CHIVDA
This is such a standard household fixture that I forgot it on that long list 
Chivda is a quintessentially Maharashtrian snack mix. Other regions have their own versions of snack mix (bhoosa, “mixture”, and so on), but chivda is a celebrity in its own right (heard of Bombay snack mix? = Chivda).
It’s an any-time snack, but shines with afternoon tea. Crunchy, salty, sweet, sometimes spicy, sometimes tangy.
There are many, many varieties, and towns in the state are famous for specific types (people take special requests and carry back enough to distribute among friends and family if they’re traveling somewhere chivda-famous like Nashik, with its Onion Chivda).
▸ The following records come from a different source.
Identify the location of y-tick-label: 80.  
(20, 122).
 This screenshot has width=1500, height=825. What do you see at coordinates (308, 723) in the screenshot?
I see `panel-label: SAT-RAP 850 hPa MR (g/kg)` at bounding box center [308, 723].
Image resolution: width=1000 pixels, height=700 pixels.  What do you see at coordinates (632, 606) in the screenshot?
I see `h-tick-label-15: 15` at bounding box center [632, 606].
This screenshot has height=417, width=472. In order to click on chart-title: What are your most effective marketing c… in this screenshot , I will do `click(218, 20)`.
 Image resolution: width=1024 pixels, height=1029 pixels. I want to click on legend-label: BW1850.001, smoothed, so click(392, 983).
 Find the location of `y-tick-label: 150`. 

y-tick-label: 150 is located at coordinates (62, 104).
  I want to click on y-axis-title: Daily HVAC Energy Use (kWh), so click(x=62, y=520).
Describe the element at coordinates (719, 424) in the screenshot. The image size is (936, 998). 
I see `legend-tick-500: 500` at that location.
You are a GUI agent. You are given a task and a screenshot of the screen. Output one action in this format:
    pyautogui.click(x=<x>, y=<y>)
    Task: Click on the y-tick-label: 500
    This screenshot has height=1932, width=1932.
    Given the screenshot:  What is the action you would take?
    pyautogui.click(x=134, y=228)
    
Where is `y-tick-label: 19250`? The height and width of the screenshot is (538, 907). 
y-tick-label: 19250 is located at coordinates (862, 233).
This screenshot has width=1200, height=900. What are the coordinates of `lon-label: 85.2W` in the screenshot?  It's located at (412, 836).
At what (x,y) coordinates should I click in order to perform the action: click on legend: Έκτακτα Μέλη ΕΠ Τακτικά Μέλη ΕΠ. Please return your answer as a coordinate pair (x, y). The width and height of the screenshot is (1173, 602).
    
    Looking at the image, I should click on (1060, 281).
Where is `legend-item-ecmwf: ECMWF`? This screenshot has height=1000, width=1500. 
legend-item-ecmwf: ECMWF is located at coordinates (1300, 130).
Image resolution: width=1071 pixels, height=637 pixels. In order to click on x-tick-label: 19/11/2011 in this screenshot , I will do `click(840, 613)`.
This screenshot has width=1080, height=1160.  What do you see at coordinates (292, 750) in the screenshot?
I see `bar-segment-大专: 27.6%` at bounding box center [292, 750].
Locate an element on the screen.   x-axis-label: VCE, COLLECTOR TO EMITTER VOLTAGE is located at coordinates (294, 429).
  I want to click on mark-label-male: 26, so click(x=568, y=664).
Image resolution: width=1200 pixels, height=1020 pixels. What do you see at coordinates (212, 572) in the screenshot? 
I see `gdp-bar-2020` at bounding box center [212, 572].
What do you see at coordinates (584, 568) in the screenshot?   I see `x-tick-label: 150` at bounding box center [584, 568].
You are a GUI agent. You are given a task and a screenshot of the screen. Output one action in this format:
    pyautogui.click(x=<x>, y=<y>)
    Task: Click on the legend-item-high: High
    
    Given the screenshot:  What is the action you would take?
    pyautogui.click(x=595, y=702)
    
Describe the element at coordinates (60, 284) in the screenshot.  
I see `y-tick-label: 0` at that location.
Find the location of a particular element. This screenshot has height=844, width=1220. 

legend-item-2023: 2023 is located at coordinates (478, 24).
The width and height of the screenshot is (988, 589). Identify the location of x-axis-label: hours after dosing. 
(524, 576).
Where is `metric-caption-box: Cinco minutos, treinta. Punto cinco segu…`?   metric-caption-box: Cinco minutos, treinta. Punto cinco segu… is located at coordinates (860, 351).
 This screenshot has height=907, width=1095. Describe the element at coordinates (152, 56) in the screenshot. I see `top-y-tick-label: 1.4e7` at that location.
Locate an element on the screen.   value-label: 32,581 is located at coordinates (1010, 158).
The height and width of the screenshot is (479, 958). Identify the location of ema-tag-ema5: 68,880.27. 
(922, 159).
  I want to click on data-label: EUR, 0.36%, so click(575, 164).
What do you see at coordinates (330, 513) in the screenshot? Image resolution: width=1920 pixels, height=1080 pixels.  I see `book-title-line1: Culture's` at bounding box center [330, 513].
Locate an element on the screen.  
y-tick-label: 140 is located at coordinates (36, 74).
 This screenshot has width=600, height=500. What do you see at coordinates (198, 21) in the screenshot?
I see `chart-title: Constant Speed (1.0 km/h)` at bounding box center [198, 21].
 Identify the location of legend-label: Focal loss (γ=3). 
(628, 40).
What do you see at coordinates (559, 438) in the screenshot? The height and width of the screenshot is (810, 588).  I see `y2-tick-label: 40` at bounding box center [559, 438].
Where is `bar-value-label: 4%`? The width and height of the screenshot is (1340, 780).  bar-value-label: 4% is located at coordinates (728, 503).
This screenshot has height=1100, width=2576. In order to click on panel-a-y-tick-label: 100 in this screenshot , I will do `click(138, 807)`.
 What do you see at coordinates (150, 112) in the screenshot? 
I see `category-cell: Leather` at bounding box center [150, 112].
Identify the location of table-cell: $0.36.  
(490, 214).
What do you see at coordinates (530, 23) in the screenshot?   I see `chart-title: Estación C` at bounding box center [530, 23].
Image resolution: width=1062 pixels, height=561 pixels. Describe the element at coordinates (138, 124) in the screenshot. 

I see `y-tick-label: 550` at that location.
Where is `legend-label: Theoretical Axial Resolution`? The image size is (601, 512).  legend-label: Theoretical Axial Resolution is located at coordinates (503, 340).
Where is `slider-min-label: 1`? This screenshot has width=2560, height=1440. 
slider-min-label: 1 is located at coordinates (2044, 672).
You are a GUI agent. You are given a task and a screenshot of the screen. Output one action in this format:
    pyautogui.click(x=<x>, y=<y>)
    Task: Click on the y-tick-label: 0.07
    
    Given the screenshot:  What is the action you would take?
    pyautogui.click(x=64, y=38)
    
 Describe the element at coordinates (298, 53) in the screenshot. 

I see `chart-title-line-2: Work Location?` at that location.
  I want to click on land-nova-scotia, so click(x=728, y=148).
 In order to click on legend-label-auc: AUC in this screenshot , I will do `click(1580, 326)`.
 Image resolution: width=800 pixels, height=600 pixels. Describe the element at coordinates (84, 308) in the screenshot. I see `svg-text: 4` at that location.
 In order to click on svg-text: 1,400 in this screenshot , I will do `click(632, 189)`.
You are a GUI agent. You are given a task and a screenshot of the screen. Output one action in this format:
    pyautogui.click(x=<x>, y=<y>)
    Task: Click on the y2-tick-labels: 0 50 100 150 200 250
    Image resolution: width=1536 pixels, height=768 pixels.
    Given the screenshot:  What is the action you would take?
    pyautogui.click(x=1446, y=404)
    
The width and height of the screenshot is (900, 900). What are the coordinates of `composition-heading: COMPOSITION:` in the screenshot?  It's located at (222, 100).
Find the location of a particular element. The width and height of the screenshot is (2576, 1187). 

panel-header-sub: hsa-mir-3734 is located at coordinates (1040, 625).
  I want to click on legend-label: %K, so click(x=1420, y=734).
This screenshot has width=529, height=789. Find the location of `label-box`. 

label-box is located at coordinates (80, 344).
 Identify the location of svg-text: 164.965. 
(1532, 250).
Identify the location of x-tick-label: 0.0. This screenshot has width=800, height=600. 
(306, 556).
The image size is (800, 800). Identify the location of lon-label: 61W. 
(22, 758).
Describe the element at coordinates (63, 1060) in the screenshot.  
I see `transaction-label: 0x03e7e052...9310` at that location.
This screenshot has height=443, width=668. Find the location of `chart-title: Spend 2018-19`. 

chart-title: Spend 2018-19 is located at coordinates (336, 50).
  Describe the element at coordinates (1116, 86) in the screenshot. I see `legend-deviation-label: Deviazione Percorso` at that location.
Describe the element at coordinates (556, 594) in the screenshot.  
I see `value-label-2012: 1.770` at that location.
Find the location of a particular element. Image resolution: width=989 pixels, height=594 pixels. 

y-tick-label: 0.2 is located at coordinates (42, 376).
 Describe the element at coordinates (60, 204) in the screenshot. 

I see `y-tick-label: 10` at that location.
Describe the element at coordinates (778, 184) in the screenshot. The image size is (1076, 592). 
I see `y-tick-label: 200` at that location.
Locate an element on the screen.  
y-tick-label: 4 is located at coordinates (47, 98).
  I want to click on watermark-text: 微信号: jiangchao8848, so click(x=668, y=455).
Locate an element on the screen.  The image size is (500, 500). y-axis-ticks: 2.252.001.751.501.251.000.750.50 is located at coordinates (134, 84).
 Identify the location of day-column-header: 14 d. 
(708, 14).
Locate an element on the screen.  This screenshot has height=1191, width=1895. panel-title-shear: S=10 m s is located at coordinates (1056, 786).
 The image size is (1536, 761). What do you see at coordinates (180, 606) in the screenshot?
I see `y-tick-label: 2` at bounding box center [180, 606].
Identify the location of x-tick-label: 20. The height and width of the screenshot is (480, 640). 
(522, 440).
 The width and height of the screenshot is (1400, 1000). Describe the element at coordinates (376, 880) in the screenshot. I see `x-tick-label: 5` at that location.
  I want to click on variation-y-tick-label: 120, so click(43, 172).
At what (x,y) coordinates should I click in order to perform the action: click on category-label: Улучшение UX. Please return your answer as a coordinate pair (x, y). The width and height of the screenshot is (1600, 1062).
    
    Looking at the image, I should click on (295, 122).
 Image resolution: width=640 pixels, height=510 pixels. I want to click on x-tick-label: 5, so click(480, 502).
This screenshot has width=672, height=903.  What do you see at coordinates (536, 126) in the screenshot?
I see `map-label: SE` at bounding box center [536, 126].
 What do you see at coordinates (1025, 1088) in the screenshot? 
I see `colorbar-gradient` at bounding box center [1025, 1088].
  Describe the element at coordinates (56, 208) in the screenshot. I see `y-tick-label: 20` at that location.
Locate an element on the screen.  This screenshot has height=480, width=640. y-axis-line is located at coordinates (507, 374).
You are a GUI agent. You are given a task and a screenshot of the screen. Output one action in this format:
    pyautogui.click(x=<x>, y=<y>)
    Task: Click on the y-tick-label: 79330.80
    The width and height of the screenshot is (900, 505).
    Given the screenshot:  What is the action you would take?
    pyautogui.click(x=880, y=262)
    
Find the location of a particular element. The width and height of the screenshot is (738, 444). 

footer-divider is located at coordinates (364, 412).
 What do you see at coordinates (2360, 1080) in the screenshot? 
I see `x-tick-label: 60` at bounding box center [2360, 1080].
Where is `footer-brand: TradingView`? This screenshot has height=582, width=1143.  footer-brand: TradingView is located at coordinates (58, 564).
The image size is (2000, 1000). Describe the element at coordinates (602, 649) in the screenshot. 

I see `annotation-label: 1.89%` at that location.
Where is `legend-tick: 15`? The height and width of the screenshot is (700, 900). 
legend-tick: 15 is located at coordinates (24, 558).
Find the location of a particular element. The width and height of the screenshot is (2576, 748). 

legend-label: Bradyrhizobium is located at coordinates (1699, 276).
There’s a type for everyone. Trader Joe’s even makes one that isn’t anything like anything you’d find in India, and yet it’s definitely Chivda with all its signature characteristics (even though they call it Chakri Mix).
But the most basic, and arguably the most delicious, is Poha Chivda, made with beaten rice / rice flakes. Even within this, there are myriad versions, though a key bifurcation is whether the poha is roasted (which gives it a sharp but soft crunch) or deep fried (which makes it puffy and light-textured).
My mom made the simple, roasted version at home this week because it was apparently my favorite kind when I was little.
So: poha, “roasted” plain in the microwave, then seasoned with spiced oil (turmeric, chilli, curry leaves, asafoetida, cumin, mustard), peanuts, bengal gram (chickpea’s little flavor-packed sibling), and chopped cashews. All mixed together carefully until the seasonings are evenly distributed, and adjusted to taste with salt and sugar. Still to be added: dried coconut slivers (my favorite part - I used to pick them out surreptitiously, leading to eaters after me thinking the coconut had inadvertently been forgotten
)
In the US, Indian immigrants in the 60s and 70s adapted this recipe to use any easily available cereal instead of traditional ingredients like rice flakes which weren’t as easily accessible back then. Cereal chivda is different, but also delicious because hits all the familiar notes.